If the NSA has not implemented Rec 8, it has spent three years in defiance of a formal recommendation from its own statutory oversight body—and the infeasibility defense reduces to an agency saying it will not build what it has been told to build. 

If the NSA has partially implemented Rec 8, the annual reports either have not been filed, have not been declassified, or have been filed in forms that obscure what the NSA is and is not actually doing.

All three branches of that disjunction destroy the technical premise. A House or Senate member who votes “yes” without demanding the PCLOB Rec 8 evaluations is voting to extend, for three years, an authority whose technical justification the executive branch has declined to document to its own oversight body.

The remedy is straightforward and should be noncontroversial on its face. 

No Section 702 reauthorization vote should occur in either chamber until the director of National Intelligence and the director of the NSA have provided, in writing, to every member of the House and Senate, a substantive answer to the following question: Has the NSA implemented PCLOB Recommendation 8, and if so, where are the annual evaluations required under subparagraphs (2) through (4) of that recommendation? 

This is a transparency ask, not a declassification ask. 

The PCLOB recommended that those evaluations be submitted to the FISC as part of the annual certification process; the existence, frequency, and basic scope of those filings can be conveyed to members of Congress without compromising sources or methods. 

If the answer is yes and the evaluations exist, members of both chambers need to see them before they vote on any extension of the authority those evaluations concern. 

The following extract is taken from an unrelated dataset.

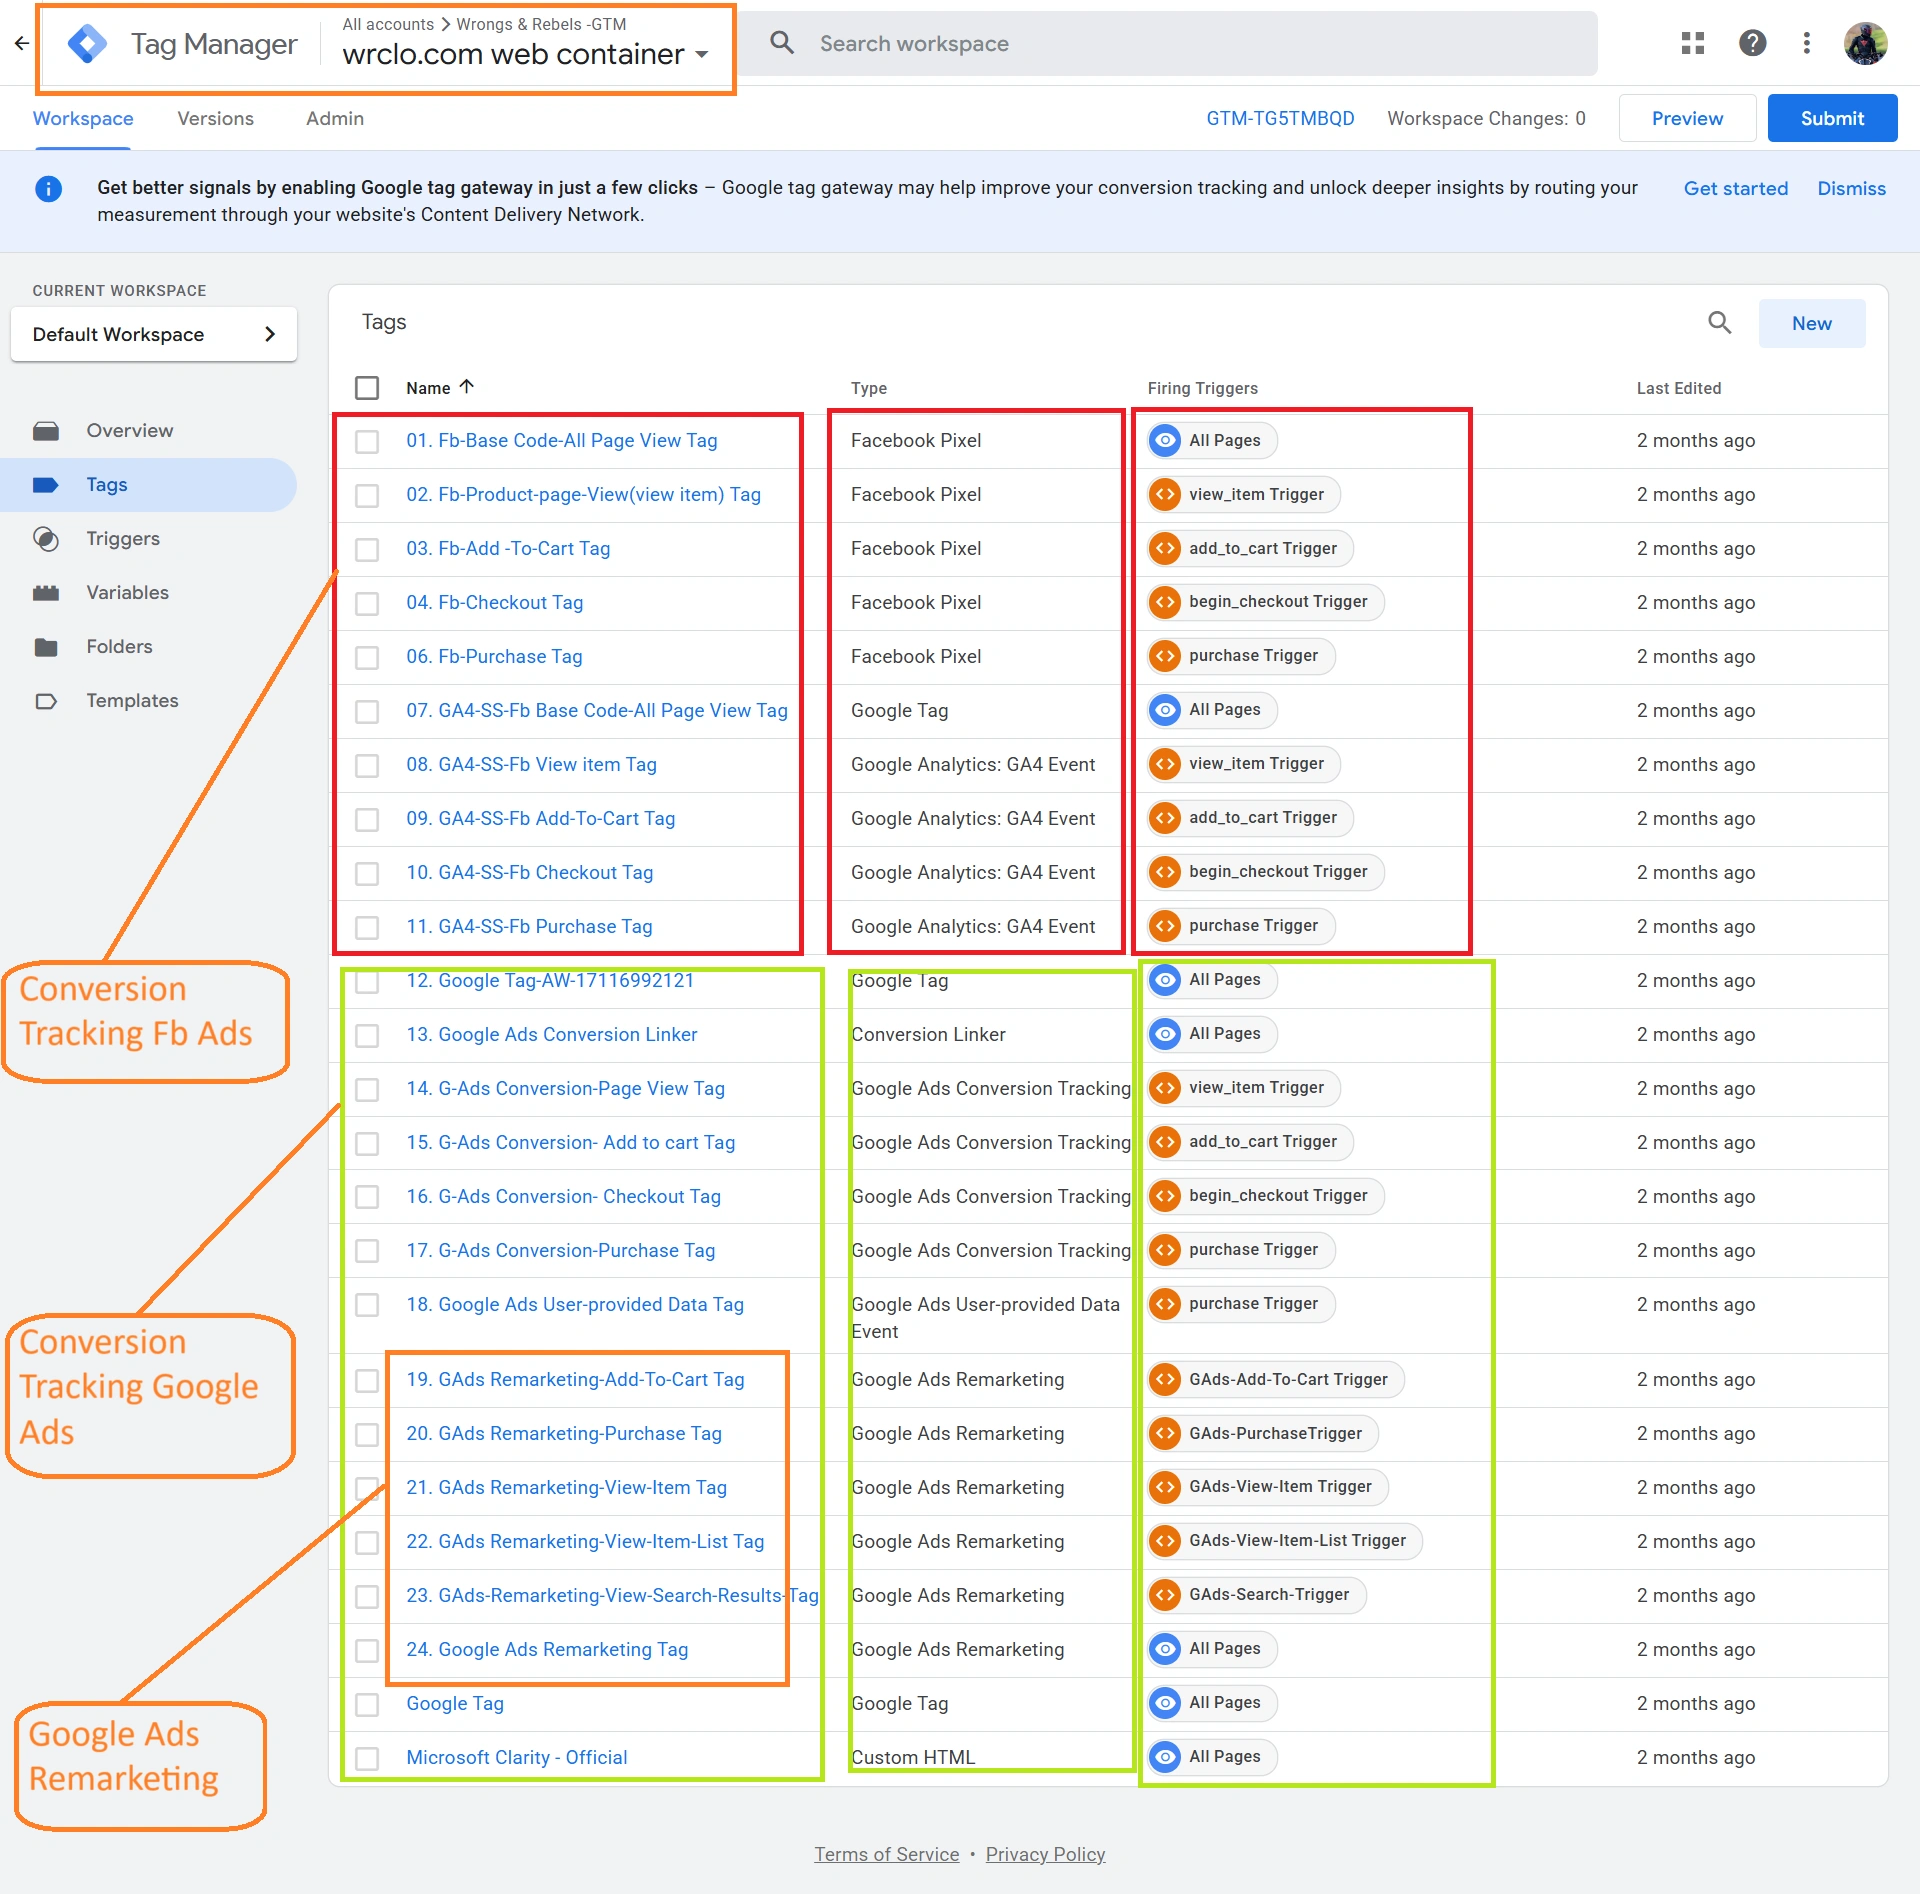Switch to the Versions tab

tap(215, 118)
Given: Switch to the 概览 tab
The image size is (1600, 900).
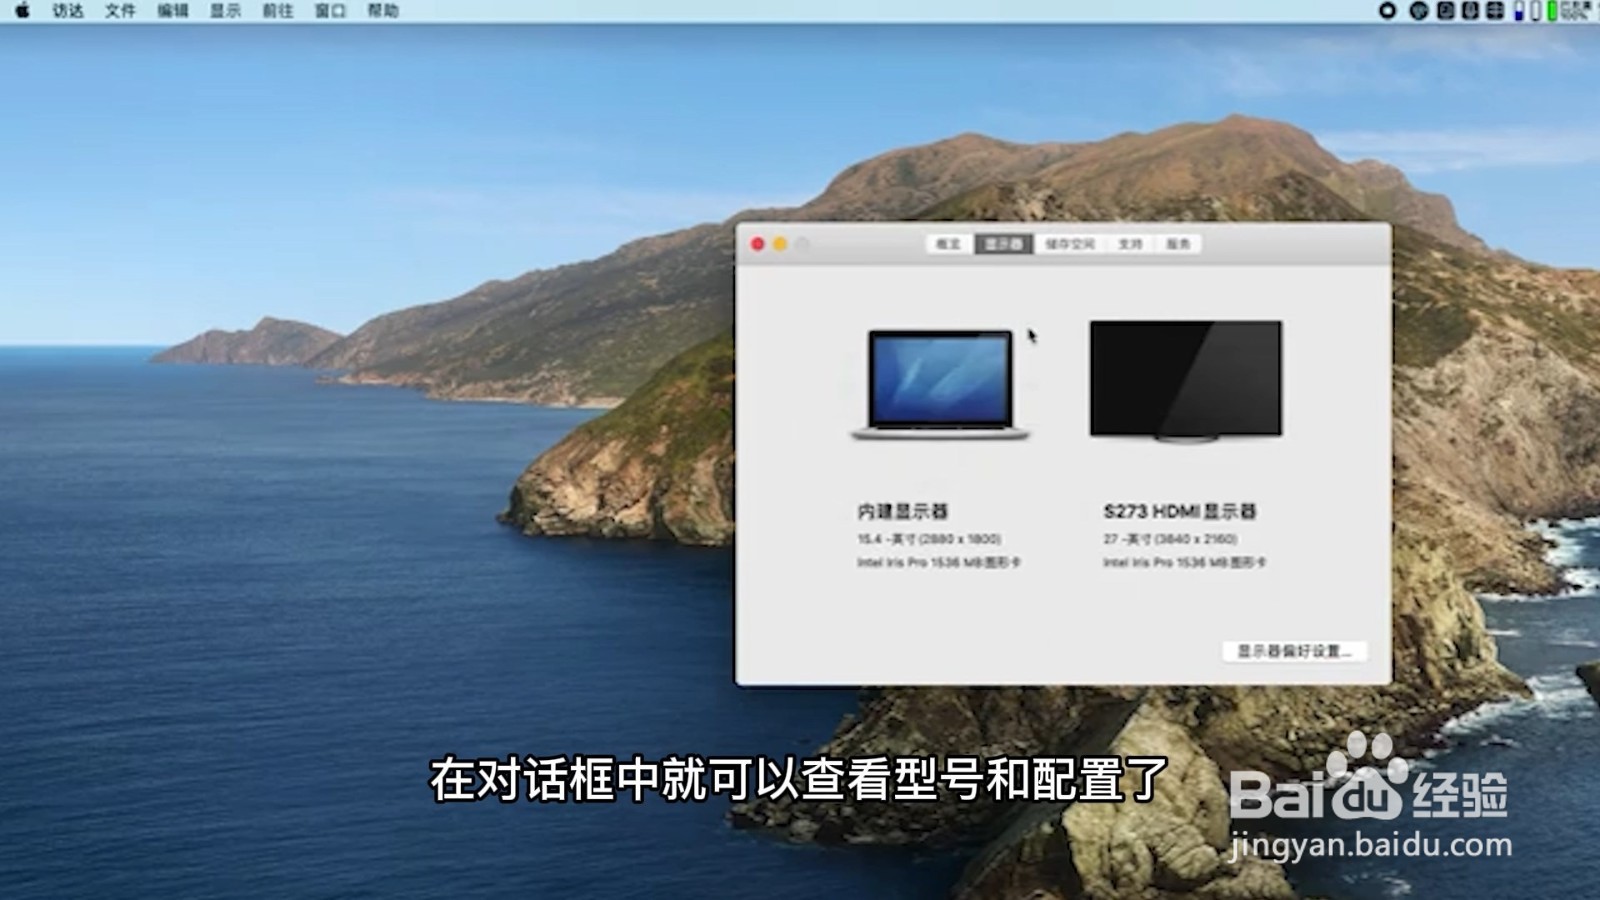Looking at the screenshot, I should tap(948, 243).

If the answer is no, then any reauthorization that does pass must include, as a statutory condition, the formal codification of PCLOB Recommendation 8—the screening, collection-limiting, and purely-domestic-traffic-removal measures the Board directed the NSA to build, along with the annual evaluation, FISC reporting, and oversight-disclosure requirements the Board attached to them. It should also include language mandating Government Accountability Office compliance audits—a practice that has already uncovered massive FBI First Amendment violations involving a separate investigative authority: “Assessments.”

Either the capability exists and the evaluations prove it, or the capability does not exist and Congress should require it to be built. There is no defensible third option, because compliance with the Fourth Amendment should never be optional.